A cylindrical housing 14 is formed in the gear box 12 and a main shaft 20 having a rack 16 and a ball screw 18 formed on both sides is installed in the housing 14, The rack (16) is engaged with a pinion (10), and a nut screw (22) is coupled to the ball screw (18).

The nut screw 22 is coupled with the driven pinion 30 of the motor 28 that connects the belt 26 with the driven pinion 24 and provides power to the other end of the belt 26, The motor 28 is connected to the control unit 8.

Subsequently, tie rods 32 connected to the front wheels are coupled to both ends of the main shaft 20.

The main shaft 20 is divided into first and second shafts 34 and 36 as shown in FIG. 4A. The first shaft 34 is coupled with a pinion 10, The first shaft 36 is formed with a ball screw 18 to which a nut screw 22 is coupled and the first and second shafts 34 and 36 are formed of a friction material, Welded and fixed by a welding machine.

5, the main shaft 120, which is another embodiment of the present invention, is divided into first and second shafts 134 and 136. The first shaft 134 is coupled to the pinion 10 by a gear And a ball screw 118 for coupling the nut screw 22 is formed in the second shaft 136 while a groove 126 is formed at one end of the ball screw 118. [ And the first and second shafts 134 and 136 are fixed by pins 128 that are vertically penetrated while the protrusions 124 are inserted into the grooves 126 and connected to each other.

The operation and manufacturing method of the present invention having the above structure will be described as follows.

When the steering wheel 2 is rotated in one direction, the steering column 4 simultaneously rotates together with the pinion 10. At this time, the torque sensor 6 detects the rotational force and controls the control unit 8 And the control unit 8 transmits an operation command so that the motor 28 provides the power proportional to the rotational force.

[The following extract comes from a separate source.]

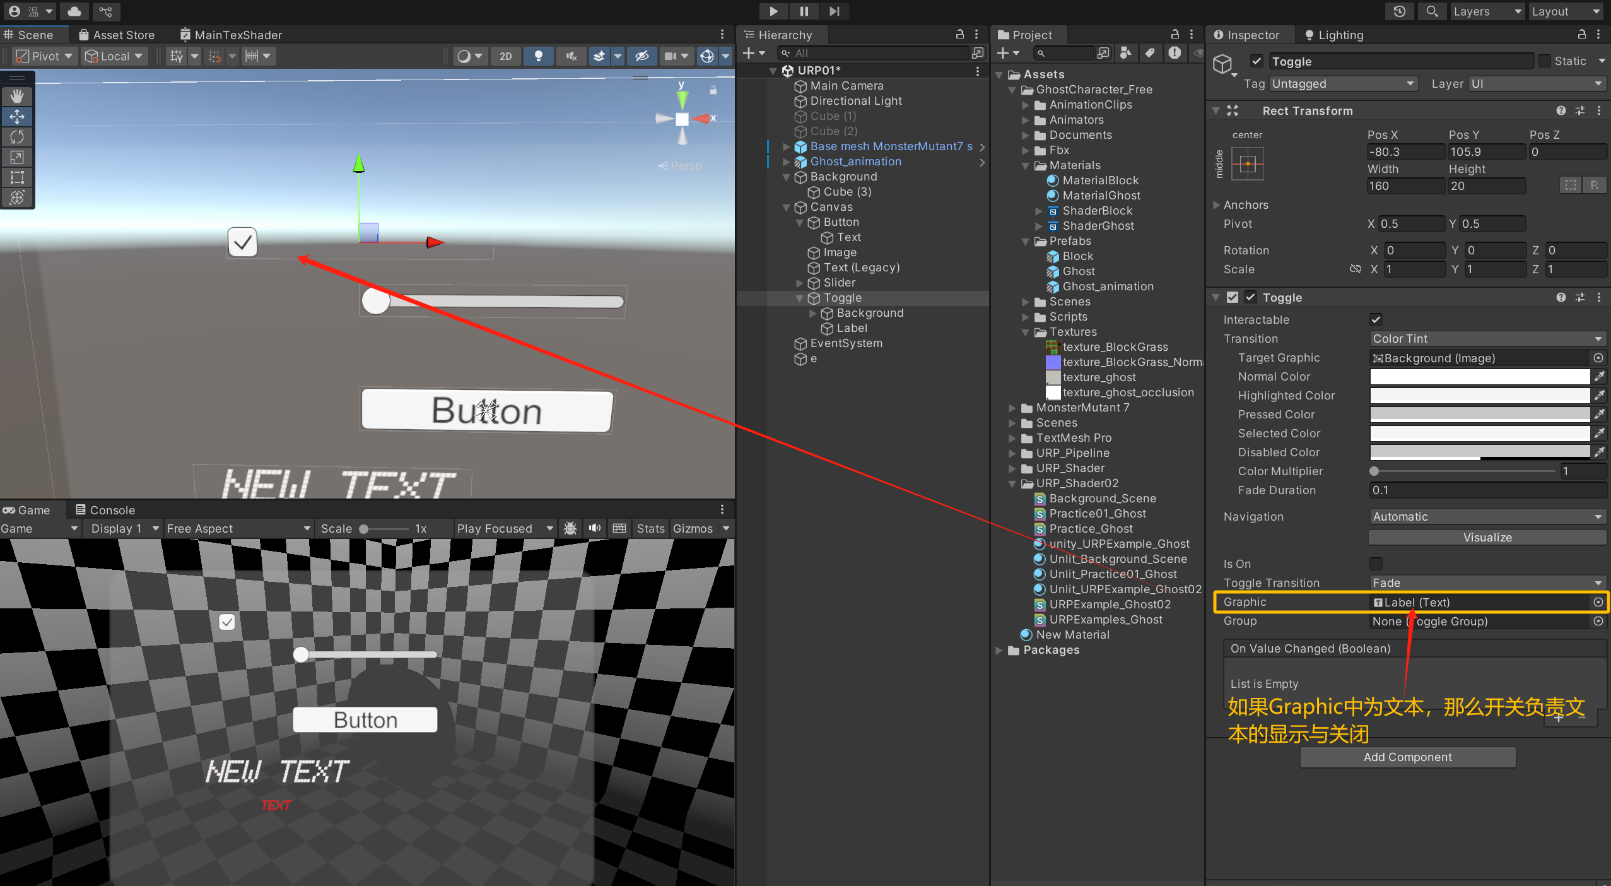Click the Step frame button

(834, 11)
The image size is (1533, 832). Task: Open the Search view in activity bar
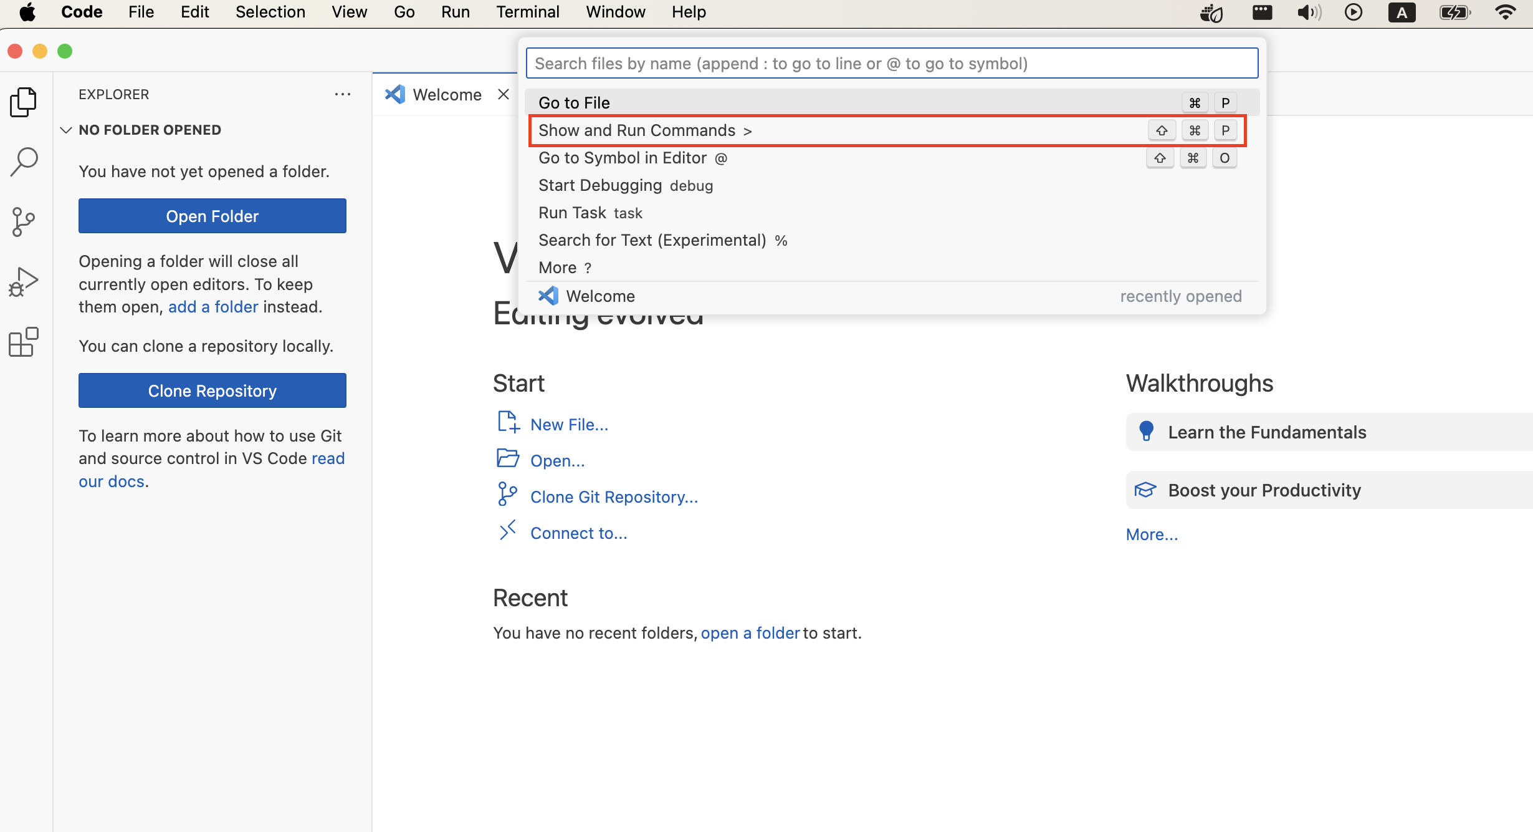24,162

Thus, the power of the motor 28 is transmitted through the belt 26 (see FIG. 3) to rotate the nut screw 22, the nut screw 22 rotates at a fixed position and the ball screws 18 And the pinion 10 is moved in a linear direction while the pinion 10 rotates and engages with the pinion 16.

As a result, the rack teeth 16 and the ball screw 18 move simultaneously in proportion to the degree of rotation of the handle 2. This causes the main shaft 20 to move in the linear direction, And the tie rod 32 adjusts the traveling direction of the front wheel.

In the case of the main shaft 120 (see FIG. 5) constituting the other embodiment than that described above, the same operation as described above is performed when the gear box 12 is installed.

The main shaft 20 is installed on the first and second shafts 34 and 36 (see FIG. 3) And the step of machining the rack teeth 16 is performed on the first shaft 34 and the ball screw 18 is applied to the second shaft 36 after the machining step of the rack teeth 16, (34, 36) after the step of machining the ball screw (18), and after the heat treatment step, the first and second shafts ) Are frictionally welded to each other by friction welding, so that the two first and second shafts (34, 36) are finished with one welded main shaft (20).

5), the main shaft 120 is divided into first and second shafts 134 and 136, and then the first shaft 134 (see FIG. 5) And a ball screw 118 is formed on the second shaft 136 after the step of forming the rack teeth 116. In the step of forming the rack teeth 116, And a step of forming a groove 126 at one end and performing a heat treatment on the first and second shafts 134 and 136 after the step of forming the ball screw 118. After the heat treatment, 126 by inserting the protrusions 124 into the pins 128 while vertically penetrating and fixing the pins 128. The first and second shafts 134, ).

Although the preferred embodiments of the present invention have been described in detail with reference to the accompanying drawings, it is to be understood that the present invention is not limited to the disclosed embodiments. Those skilled in the art will appreciate that various modifications, It will be understood that various modifications and changes may be made without departing from the scope of the present invention.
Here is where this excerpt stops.